Given request ::
Turn the entries below into a numbered list, one line per item, with the blank lines left out.

Word and element locating data ::
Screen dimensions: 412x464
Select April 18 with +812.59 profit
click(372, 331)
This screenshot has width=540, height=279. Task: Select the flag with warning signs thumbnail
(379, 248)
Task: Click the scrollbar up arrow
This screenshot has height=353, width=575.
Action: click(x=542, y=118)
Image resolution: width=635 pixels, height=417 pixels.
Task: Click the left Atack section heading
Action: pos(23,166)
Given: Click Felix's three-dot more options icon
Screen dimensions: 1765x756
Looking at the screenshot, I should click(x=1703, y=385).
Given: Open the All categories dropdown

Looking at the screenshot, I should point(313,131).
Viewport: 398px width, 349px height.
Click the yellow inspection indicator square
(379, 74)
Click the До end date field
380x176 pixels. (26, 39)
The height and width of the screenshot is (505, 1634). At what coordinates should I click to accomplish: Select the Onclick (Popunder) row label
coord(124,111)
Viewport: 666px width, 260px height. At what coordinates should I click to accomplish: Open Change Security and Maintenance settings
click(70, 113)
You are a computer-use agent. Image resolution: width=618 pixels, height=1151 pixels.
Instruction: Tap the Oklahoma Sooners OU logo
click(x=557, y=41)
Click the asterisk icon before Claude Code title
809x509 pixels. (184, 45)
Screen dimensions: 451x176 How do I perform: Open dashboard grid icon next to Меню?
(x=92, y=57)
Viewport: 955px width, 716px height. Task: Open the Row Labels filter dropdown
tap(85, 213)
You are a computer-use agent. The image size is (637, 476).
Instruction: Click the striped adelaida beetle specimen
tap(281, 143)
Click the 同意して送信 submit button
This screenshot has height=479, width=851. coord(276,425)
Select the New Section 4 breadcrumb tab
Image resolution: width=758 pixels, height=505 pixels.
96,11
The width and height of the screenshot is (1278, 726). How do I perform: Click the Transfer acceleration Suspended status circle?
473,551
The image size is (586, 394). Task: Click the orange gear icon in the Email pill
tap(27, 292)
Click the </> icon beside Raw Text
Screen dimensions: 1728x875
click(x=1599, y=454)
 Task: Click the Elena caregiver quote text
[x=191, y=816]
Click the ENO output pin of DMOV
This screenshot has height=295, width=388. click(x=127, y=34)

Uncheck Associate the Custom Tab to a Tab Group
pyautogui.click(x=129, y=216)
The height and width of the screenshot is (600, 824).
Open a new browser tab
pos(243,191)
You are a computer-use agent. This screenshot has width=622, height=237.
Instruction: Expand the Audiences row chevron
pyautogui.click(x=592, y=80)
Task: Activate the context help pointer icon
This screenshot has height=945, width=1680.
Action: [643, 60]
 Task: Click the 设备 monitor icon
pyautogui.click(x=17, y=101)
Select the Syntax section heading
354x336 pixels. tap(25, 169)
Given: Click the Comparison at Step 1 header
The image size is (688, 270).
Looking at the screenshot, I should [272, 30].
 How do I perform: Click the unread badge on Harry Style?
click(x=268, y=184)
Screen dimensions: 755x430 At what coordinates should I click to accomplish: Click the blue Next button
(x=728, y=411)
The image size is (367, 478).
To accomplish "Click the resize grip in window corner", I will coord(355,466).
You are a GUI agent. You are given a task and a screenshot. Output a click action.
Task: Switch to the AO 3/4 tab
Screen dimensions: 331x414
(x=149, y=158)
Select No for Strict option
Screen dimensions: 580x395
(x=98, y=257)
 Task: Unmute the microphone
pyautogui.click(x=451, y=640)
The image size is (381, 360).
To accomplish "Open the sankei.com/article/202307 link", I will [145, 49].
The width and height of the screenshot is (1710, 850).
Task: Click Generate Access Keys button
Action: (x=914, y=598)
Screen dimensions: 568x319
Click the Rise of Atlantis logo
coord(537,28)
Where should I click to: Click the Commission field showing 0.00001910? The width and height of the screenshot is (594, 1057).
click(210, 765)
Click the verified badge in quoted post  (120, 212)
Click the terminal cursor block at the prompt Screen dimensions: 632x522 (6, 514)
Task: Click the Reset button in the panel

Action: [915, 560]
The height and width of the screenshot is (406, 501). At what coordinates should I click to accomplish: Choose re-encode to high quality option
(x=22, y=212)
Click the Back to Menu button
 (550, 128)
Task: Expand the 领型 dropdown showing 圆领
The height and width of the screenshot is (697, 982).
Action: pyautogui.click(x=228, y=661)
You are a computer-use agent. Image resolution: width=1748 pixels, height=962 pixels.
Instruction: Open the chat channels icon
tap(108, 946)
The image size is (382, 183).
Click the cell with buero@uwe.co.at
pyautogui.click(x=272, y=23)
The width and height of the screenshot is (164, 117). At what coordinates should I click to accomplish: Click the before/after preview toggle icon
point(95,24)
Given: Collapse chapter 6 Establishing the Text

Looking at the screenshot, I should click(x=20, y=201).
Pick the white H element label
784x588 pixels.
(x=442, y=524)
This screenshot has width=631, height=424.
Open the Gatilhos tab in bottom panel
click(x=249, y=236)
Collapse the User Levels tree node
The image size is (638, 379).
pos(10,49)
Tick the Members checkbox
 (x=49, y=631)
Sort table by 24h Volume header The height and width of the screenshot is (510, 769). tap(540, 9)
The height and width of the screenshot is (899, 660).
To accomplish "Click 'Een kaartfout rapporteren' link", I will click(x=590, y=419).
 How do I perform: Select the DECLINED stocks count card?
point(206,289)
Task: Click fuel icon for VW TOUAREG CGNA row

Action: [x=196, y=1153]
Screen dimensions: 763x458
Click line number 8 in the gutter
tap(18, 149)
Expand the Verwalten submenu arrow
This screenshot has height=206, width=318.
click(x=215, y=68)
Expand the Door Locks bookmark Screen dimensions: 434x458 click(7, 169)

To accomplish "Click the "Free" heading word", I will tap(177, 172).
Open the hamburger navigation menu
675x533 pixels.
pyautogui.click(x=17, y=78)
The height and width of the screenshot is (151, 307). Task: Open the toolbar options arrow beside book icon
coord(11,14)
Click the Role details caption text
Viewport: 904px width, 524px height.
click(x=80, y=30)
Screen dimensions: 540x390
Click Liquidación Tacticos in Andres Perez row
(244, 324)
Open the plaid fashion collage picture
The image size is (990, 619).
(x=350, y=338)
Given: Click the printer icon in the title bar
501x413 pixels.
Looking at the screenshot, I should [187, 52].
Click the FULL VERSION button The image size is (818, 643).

Finished task ::
1. Screen dimensions: 412x464
2. Select April 18 with +812.59 profit
3. click(372, 331)
4. This screenshot has width=540, height=279. Task: Select the flag with warning signs thumbnail
5. (379, 248)
6. Task: Click the scrollbar up arrow
7. This screenshot has height=353, width=575.
8. Action: click(x=542, y=118)
9. Image resolution: width=635 pixels, height=417 pixels.
10. Task: Click the left Atack section heading
11. Action: pos(23,166)
12. Given: Click Felix's three-dot more options icon
13. Screen dimensions: 1765x756
14. Looking at the screenshot, I should click(x=1703, y=385).
15. Given: Open the All categories dropdown
16. Looking at the screenshot, I should point(313,131).
17. Viewport: 398px width, 349px height.
18. Click the yellow inspection indicator square
19. (379, 74)
20. Click the До end date field
21. 380x176 pixels. (26, 39)
22. The height and width of the screenshot is (505, 1634). At what coordinates should I click to accomplish: Select the Onclick (Popunder) row label
23. coord(124,111)
24. Viewport: 666px width, 260px height. At what coordinates should I click to accomplish: Open Change Security and Maintenance settings
25. click(70, 113)
26. You are a computer-use agent. Image resolution: width=618 pixels, height=1151 pixels.
27. Instruction: Tap the Oklahoma Sooners OU logo
28. click(x=557, y=41)
29. Click the asterisk icon before Claude Code title
30. 809x509 pixels. (184, 45)
31. Screen dimensions: 451x176 How do I perform: Open dashboard grid icon next to Меню?
32. (x=92, y=57)
33. Viewport: 955px width, 716px height. Task: Open the Row Labels filter dropdown
34. tap(85, 213)
35. You are a computer-use agent. The image size is (637, 476).
36. Instruction: Click the striped adelaida beetle specimen
37. tap(281, 143)
38. Click the 同意して送信 submit button
39. This screenshot has height=479, width=851. coord(276,425)
40. Select the New Section 4 breadcrumb tab
41. Image resolution: width=758 pixels, height=505 pixels.
42. 96,11
43. The width and height of the screenshot is (1278, 726). How do I perform: Click the Transfer acceleration Suspended status circle?
44. 473,551
45. The image size is (586, 394). Task: Click the orange gear icon in the Email pill
46. tap(27, 292)
47. Click the </> icon beside Raw Text
48. Screen dimensions: 1728x875
49. click(x=1599, y=454)
50.  Task: Click the Elena caregiver quote text
51. [x=191, y=816]
52. Click the ENO output pin of DMOV
53. This screenshot has height=295, width=388. click(x=127, y=34)
54. Uncheck Associate the Custom Tab to a Tab Group
55. pyautogui.click(x=129, y=216)
56. The height and width of the screenshot is (600, 824).
57. Open a new browser tab
58. pos(243,191)
59. You are a computer-use agent. This screenshot has width=622, height=237.
60. Instruction: Expand the Audiences row chevron
61. pyautogui.click(x=592, y=80)
62. Task: Activate the context help pointer icon
63. This screenshot has height=945, width=1680.
64. Action: [643, 60]
65.  Task: Click the 设备 monitor icon
66. pyautogui.click(x=17, y=101)
67. Select the Syntax section heading
68. 354x336 pixels. tap(25, 169)
69. Given: Click the Comparison at Step 1 header
70. The image size is (688, 270).
71. Looking at the screenshot, I should [272, 30].
72.  How do I perform: Click the unread badge on Harry Style?
73. click(x=268, y=184)
74. Screen dimensions: 755x430 At what coordinates should I click to accomplish: Click the blue Next button
75. (x=728, y=411)
76. The image size is (367, 478).
77. To accomplish "Click the resize grip in window corner", I will coord(355,466).
78. You are a GUI agent. You are given a task and a screenshot. Output a click action.
79. Task: Switch to the AO 3/4 tab
80. Screen dimensions: 331x414
81. (x=149, y=158)
82. Select No for Strict option
83. Screen dimensions: 580x395
84. (x=98, y=257)
85.  Task: Unmute the microphone
86. pyautogui.click(x=451, y=640)
87. The image size is (381, 360).
88. To accomplish "Open the sankei.com/article/202307 link", I will [145, 49].
89. The width and height of the screenshot is (1710, 850).
90. Task: Click Generate Access Keys button
91. Action: (x=914, y=598)
92. Screen dimensions: 568x319
93. Click the Rise of Atlantis logo
94. coord(537,28)
95. Where should I click to: Click the Commission field showing 0.00001910? The width and height of the screenshot is (594, 1057).
96. click(210, 765)
97. Click the verified badge in quoted post  (120, 212)
98. Click the terminal cursor block at the prompt Screen dimensions: 632x522 (6, 514)
99. Task: Click the Reset button in the panel
100. Action: [915, 560]
101. The height and width of the screenshot is (406, 501). At what coordinates should I click to accomplish: Choose re-encode to high quality option
102. (x=22, y=212)
103. Click the Back to Menu button
104.  (550, 128)
105. Task: Expand the 领型 dropdown showing 圆领
106. The height and width of the screenshot is (697, 982).
107. Action: pyautogui.click(x=228, y=661)
108. You are a computer-use agent. Image resolution: width=1748 pixels, height=962 pixels.
109. Instruction: Open the chat channels icon
110. tap(108, 946)
111. The image size is (382, 183).
112. Click the cell with buero@uwe.co.at
113. pyautogui.click(x=272, y=23)
114. The width and height of the screenshot is (164, 117). At what coordinates should I click to accomplish: Click the before/after preview toggle icon
115. point(95,24)
116. Given: Collapse chapter 6 Establishing the Text
117. Looking at the screenshot, I should click(x=20, y=201).
118. Pick the white H element label
119. 784x588 pixels.
120. (x=442, y=524)
121. This screenshot has width=631, height=424.
122. Open the Gatilhos tab in bottom panel
123. click(x=249, y=236)
124. Collapse the User Levels tree node
125. The image size is (638, 379).
126. pos(10,49)
127. Tick the Members checkbox
128.  (x=49, y=631)
129. Sort table by 24h Volume header The height and width of the screenshot is (510, 769). tap(540, 9)
130. The height and width of the screenshot is (899, 660).
131. To accomplish "Click 'Een kaartfout rapporteren' link", I will click(x=590, y=419).
132.  How do I perform: Select the DECLINED stocks count card?
133. point(206,289)
134. Task: Click fuel icon for VW TOUAREG CGNA row
135. Action: [x=196, y=1153]
136. Screen dimensions: 763x458
137. Click line number 8 in the gutter
138. tap(18, 149)
139. Expand the Verwalten submenu arrow
140. This screenshot has height=206, width=318.
141. click(x=215, y=68)
142. Expand the Door Locks bookmark Screen dimensions: 434x458 click(7, 169)
143. To accomplish "Click the "Free" heading word", I will tap(177, 172).
144. Open the hamburger navigation menu
145. 675x533 pixels.
146. pyautogui.click(x=17, y=78)
147. The height and width of the screenshot is (151, 307). Task: Open the toolbar options arrow beside book icon
148. coord(11,14)
149. Click the Role details caption text
150. Viewport: 904px width, 524px height.
151. click(x=80, y=30)
152. Screen dimensions: 540x390
153. Click Liquidación Tacticos in Andres Perez row
154. (244, 324)
155. Open the plaid fashion collage picture
156. The image size is (990, 619).
157. (x=350, y=338)
158. Given: Click the printer icon in the title bar
159. 501x413 pixels.
160. Looking at the screenshot, I should [187, 52].
161. Click the FULL VERSION button The image size is (818, 643).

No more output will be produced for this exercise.